(Stored data)
^^^^^^^^

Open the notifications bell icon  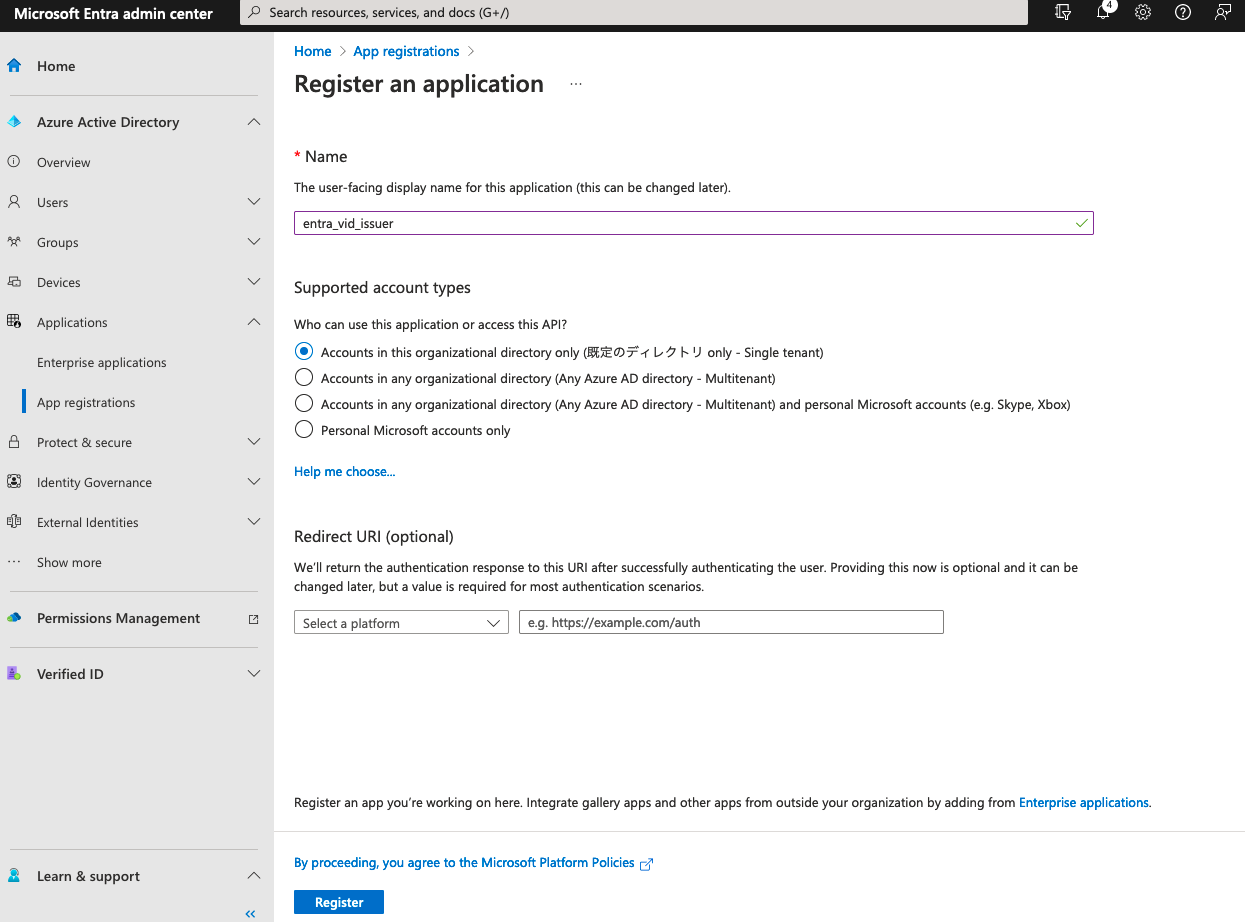click(1103, 13)
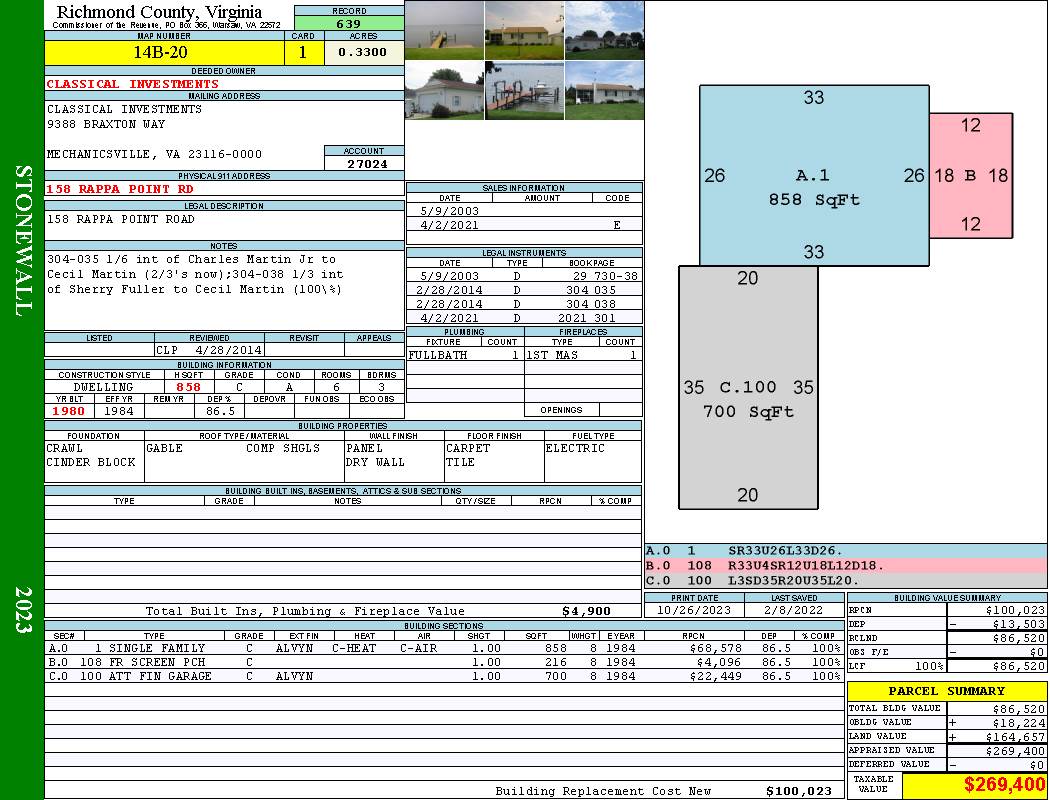Screen dimensions: 1050x800
Task: Select the pink B porch sketch section
Action: [970, 176]
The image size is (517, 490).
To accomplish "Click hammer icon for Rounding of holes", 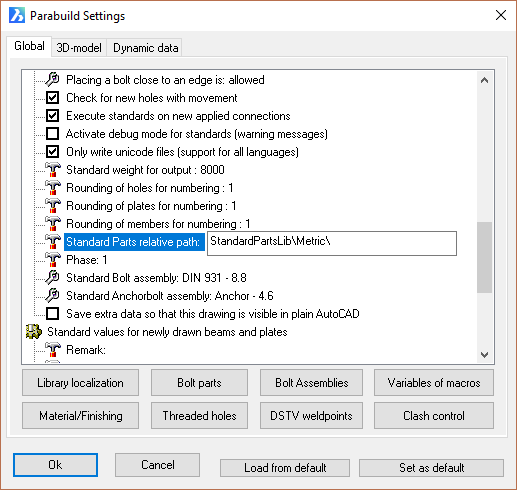I will [x=53, y=188].
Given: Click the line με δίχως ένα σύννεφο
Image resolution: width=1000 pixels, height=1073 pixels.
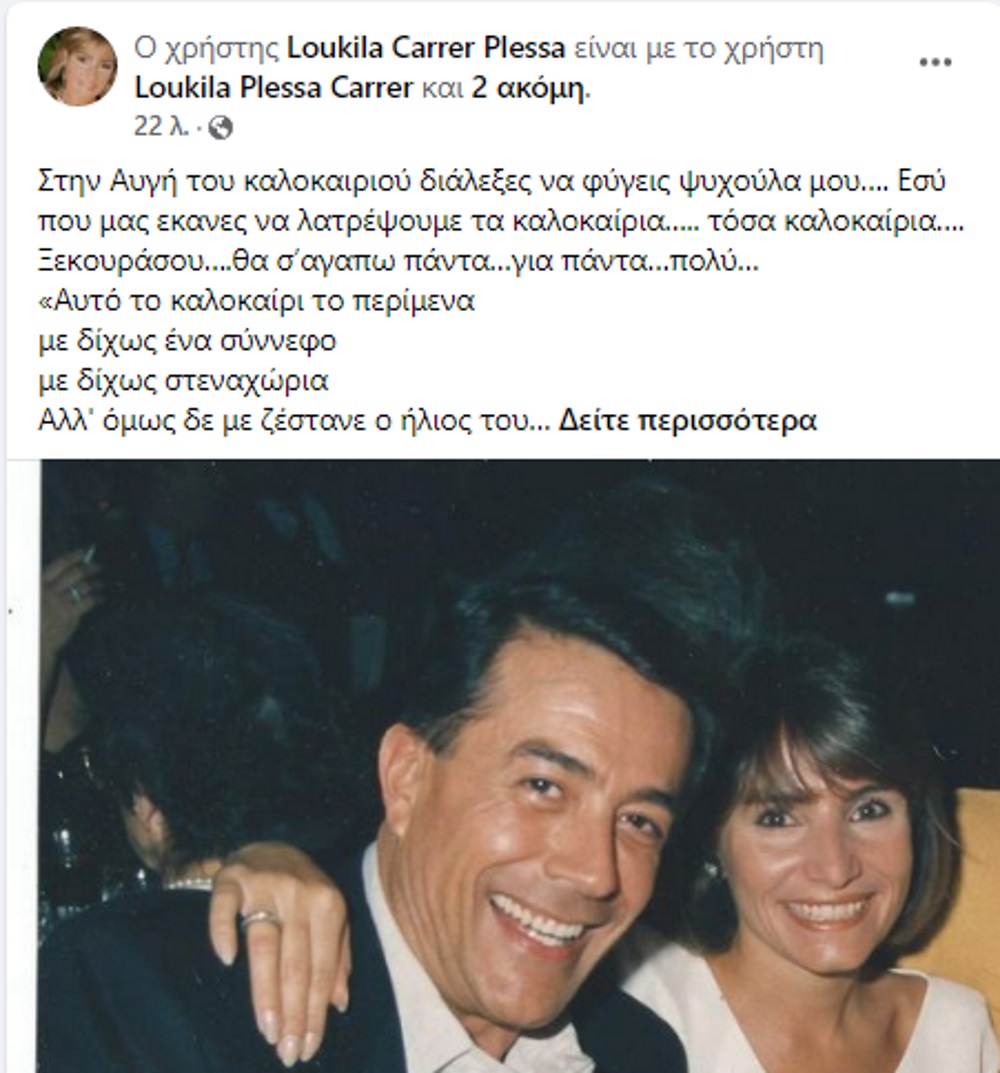Looking at the screenshot, I should coord(187,341).
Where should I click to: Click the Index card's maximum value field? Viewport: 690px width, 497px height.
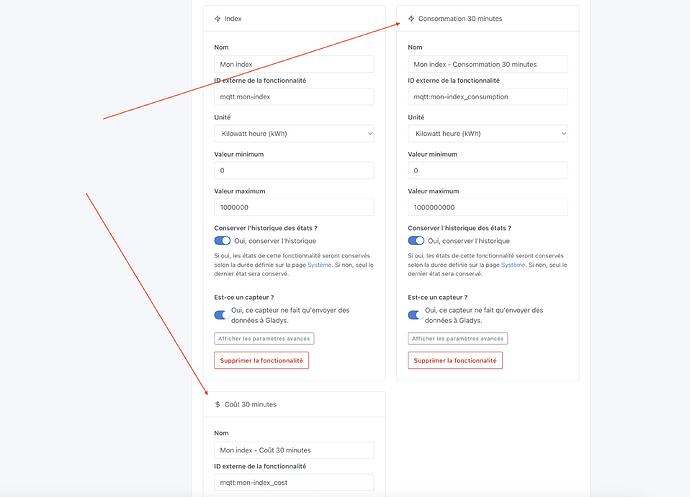pos(294,207)
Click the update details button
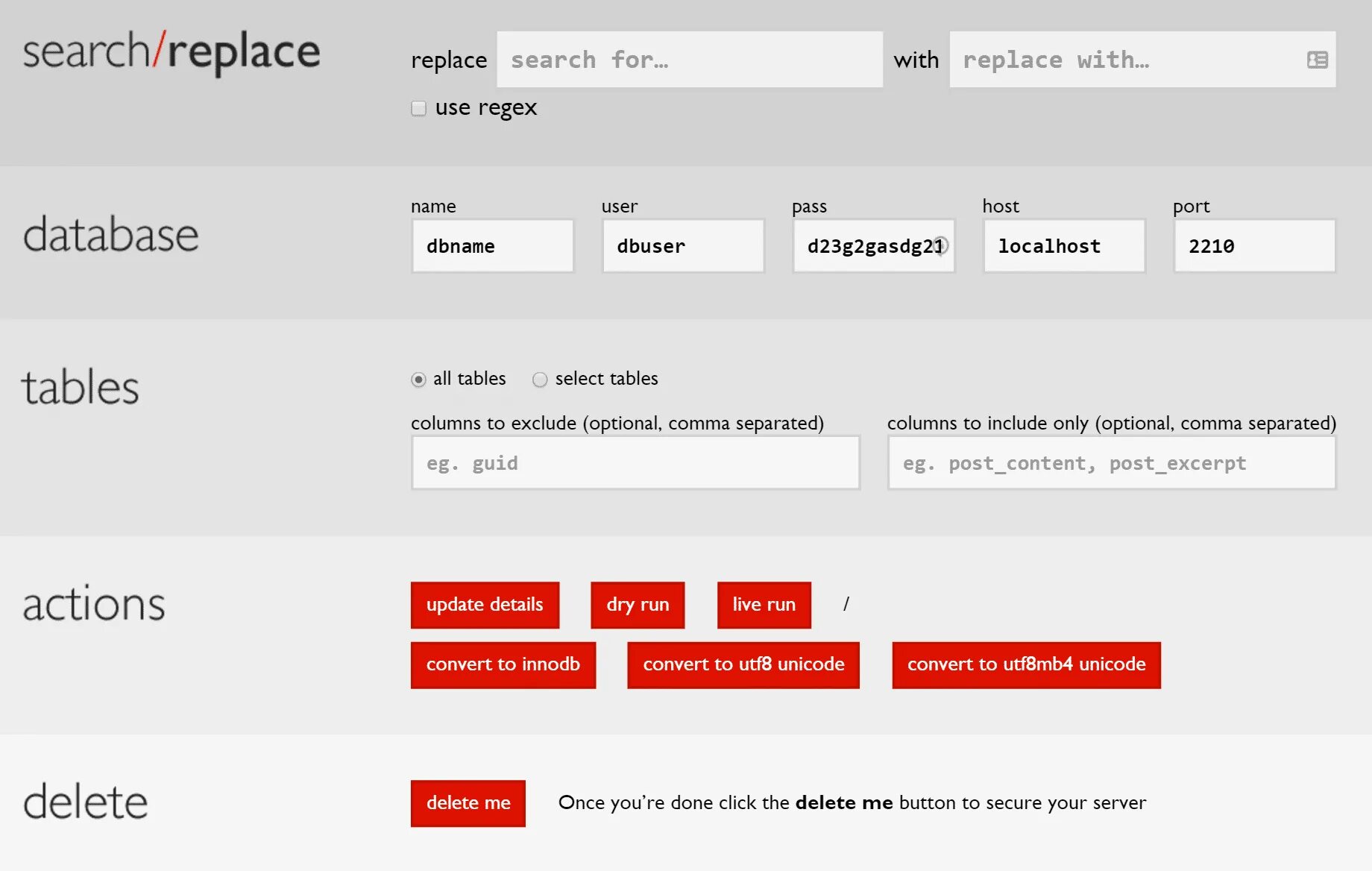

^^^^^^^^

## Task statement
Write out word for word every line from the line with "Given: Click the line με δίχως ένα σύννεφο" through the final line of the records, both included, skipping the pictures.

## Reply to the exercise
Given: Click the line με δίχως ένα σύννεφο
Image resolution: width=1000 pixels, height=1073 pixels.
Looking at the screenshot, I should coord(187,341).
Where should I click to: Click the Index card's maximum value field? Viewport: 690px width, 497px height.
pos(294,207)
Click the update details button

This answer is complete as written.